(SUPPLIED MATERIAL begins)
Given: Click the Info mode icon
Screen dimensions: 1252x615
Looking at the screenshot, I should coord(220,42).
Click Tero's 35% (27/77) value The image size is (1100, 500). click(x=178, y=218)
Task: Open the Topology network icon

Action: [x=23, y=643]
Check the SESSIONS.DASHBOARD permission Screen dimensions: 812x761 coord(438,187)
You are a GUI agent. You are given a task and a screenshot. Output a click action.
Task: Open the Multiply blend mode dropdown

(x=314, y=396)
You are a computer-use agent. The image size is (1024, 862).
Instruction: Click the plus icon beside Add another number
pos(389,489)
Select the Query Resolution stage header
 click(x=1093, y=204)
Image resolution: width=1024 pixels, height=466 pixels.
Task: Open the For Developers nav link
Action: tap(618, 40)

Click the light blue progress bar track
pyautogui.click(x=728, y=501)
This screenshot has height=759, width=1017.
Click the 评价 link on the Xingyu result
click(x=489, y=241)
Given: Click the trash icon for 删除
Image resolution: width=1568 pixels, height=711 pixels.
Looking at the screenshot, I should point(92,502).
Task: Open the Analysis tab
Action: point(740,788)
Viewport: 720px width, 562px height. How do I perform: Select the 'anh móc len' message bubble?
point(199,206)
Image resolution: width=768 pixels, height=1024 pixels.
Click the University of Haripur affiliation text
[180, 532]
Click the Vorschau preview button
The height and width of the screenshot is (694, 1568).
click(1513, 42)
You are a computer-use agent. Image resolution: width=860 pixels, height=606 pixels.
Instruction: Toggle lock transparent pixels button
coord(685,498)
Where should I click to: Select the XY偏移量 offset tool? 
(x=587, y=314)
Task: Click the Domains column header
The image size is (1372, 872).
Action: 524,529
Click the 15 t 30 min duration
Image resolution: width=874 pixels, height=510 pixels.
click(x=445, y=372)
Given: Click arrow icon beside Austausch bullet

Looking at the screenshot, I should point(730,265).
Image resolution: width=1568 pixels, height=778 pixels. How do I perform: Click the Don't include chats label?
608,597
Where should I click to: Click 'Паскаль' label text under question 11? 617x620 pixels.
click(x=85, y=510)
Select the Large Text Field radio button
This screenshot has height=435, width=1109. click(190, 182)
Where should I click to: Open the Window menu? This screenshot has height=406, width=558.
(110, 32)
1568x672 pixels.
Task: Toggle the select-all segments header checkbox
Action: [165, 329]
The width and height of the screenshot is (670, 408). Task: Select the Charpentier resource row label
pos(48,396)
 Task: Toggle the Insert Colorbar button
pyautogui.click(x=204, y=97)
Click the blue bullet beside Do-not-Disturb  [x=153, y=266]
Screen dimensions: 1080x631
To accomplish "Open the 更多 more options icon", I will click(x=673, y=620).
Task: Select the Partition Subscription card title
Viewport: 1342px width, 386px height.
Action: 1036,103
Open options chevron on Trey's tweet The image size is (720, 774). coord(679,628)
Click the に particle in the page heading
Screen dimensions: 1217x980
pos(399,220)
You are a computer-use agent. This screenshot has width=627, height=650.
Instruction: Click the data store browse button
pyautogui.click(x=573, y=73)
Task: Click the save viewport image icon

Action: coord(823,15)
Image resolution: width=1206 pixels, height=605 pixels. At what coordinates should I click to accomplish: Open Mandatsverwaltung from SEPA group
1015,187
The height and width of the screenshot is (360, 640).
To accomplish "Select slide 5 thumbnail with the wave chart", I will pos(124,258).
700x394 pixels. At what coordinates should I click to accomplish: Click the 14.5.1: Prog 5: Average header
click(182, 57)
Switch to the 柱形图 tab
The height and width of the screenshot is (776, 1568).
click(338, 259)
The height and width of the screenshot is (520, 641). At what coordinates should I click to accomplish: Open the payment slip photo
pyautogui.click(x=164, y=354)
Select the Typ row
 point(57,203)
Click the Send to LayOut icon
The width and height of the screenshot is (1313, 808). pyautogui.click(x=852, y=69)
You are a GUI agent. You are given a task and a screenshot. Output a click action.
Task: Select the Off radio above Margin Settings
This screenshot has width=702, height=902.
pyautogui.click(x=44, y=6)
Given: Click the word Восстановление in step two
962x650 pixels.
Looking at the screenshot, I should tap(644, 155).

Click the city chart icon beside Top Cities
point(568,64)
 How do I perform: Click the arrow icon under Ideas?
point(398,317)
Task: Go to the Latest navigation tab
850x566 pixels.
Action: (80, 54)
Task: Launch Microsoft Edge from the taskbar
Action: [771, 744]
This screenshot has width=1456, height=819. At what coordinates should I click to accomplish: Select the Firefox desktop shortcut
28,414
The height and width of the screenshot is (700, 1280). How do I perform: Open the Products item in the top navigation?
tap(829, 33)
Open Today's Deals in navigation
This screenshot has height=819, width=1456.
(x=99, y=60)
(SUPPLIED MATERIAL ends)
Report the number of lines in the listing that contain the word "agent". No other words are permitted.

5